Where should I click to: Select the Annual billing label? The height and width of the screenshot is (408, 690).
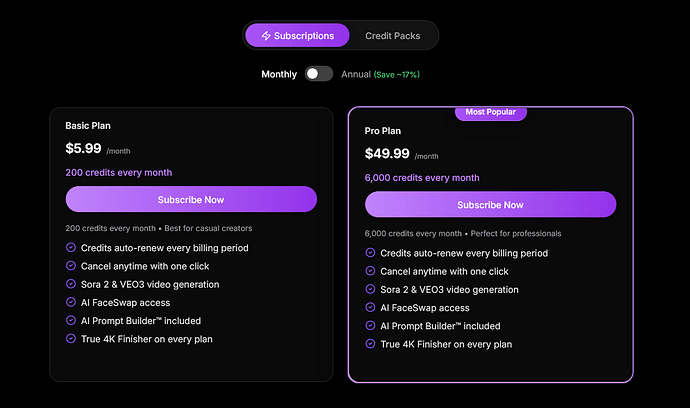tap(355, 74)
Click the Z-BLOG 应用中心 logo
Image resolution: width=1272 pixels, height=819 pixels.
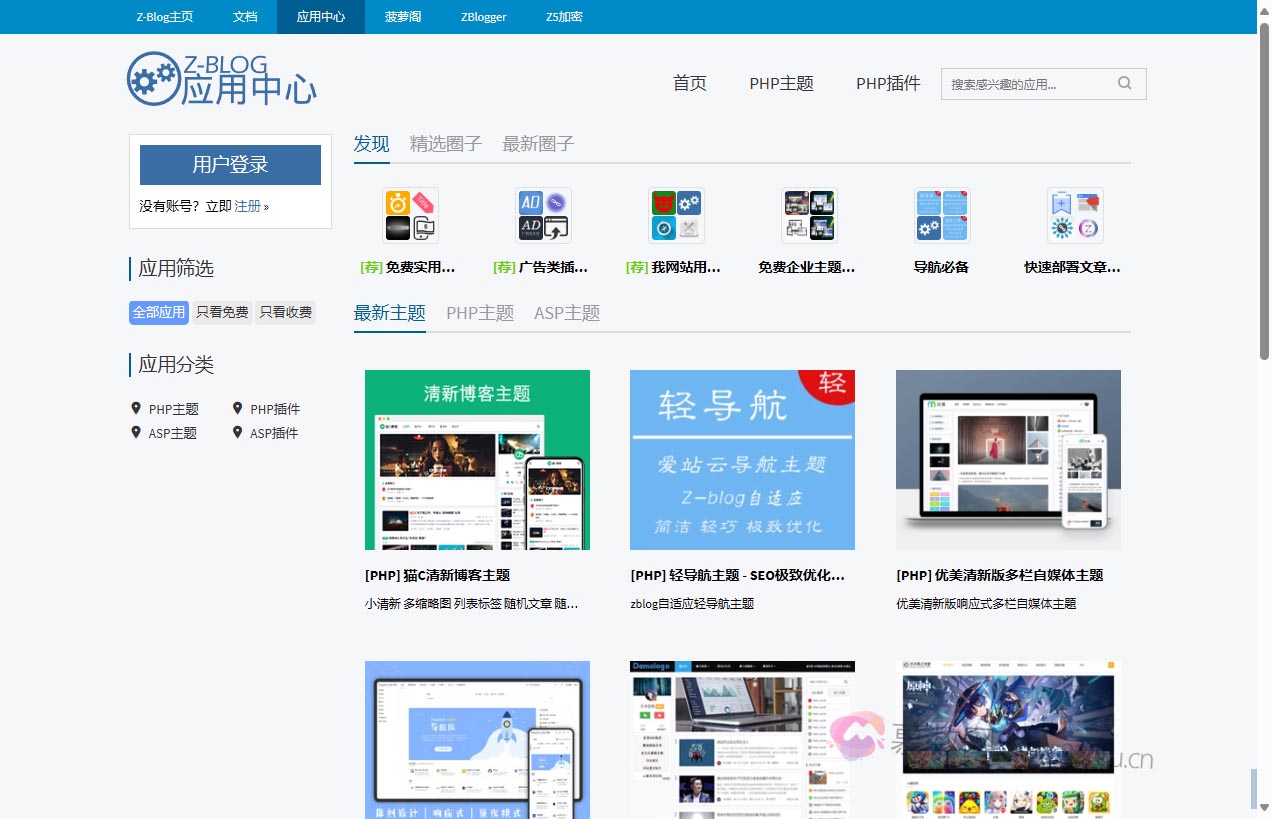click(222, 80)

++++++++++

Write the records out exactly once more, leaving off the pictures.

Exercise solution –
Where should I click to: Select the Annual billing label? The height and width of the screenshot is (408, 690).
tap(355, 74)
Click the Z-BLOG 应用中心 logo
Image resolution: width=1272 pixels, height=819 pixels.
click(222, 80)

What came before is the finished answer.